*EXERCISE DESCRIPTION*: Look through the records, and wherever the string "height" turns up, copy out that line.

*RECORD EXCERPTS*:
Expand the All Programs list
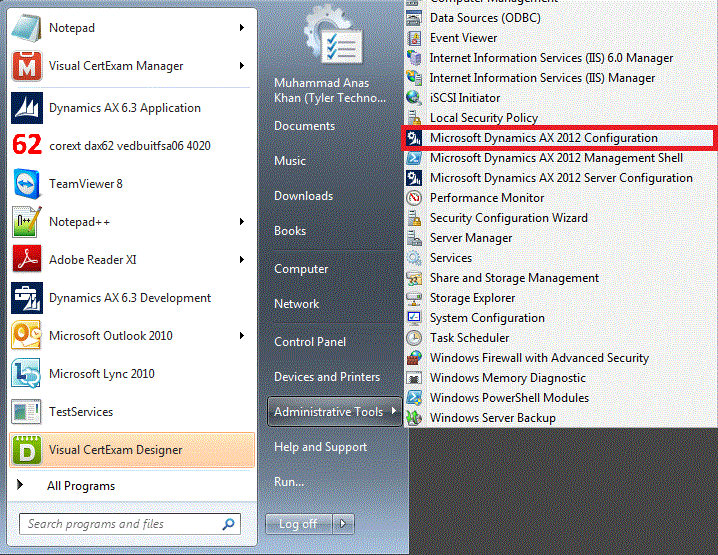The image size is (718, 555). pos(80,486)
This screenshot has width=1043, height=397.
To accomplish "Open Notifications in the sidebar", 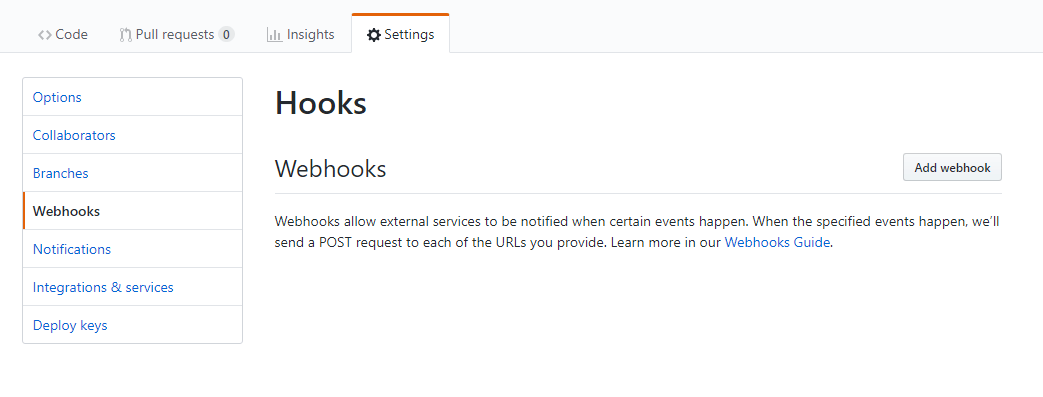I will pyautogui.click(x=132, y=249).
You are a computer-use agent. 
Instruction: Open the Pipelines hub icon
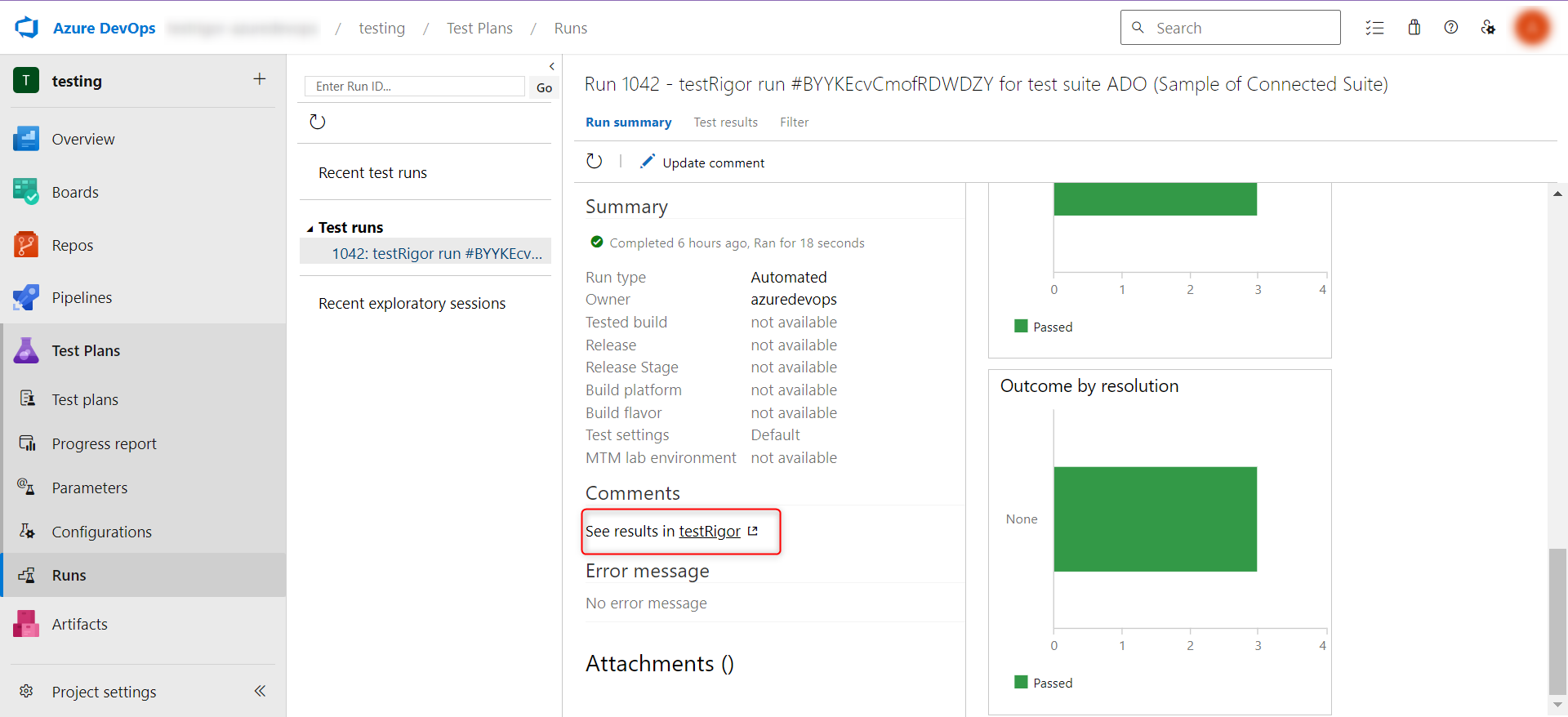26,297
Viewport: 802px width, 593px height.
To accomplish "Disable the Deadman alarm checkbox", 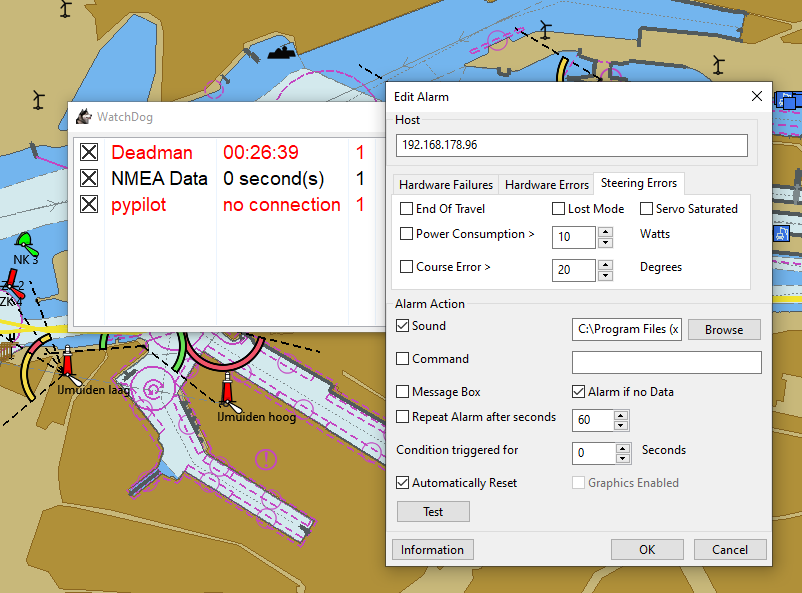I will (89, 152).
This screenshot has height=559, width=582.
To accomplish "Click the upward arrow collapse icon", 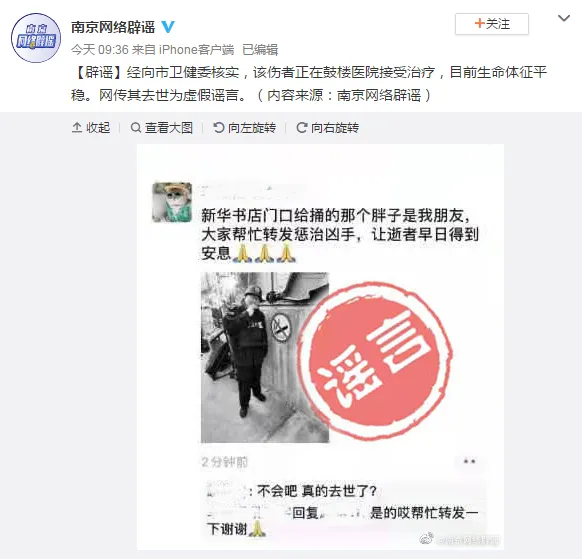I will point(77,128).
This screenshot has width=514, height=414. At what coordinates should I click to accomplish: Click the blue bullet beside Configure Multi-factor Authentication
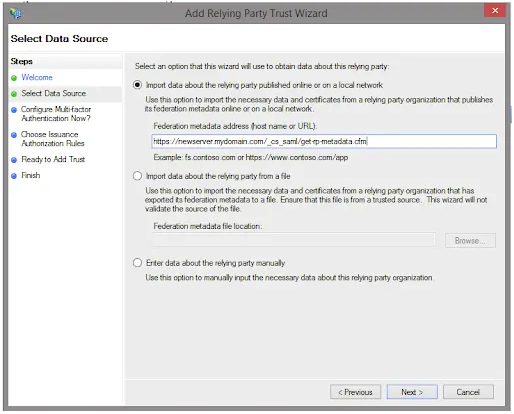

*TASK SOLUTION*:
This screenshot has width=1043, height=397.
Viewport: 802px width, 593px height.
This screenshot has height=559, width=582.
This screenshot has width=514, height=414. At what coordinates should I click to accomplish: Click the blue bullet beside Configure Multi-factor Authentication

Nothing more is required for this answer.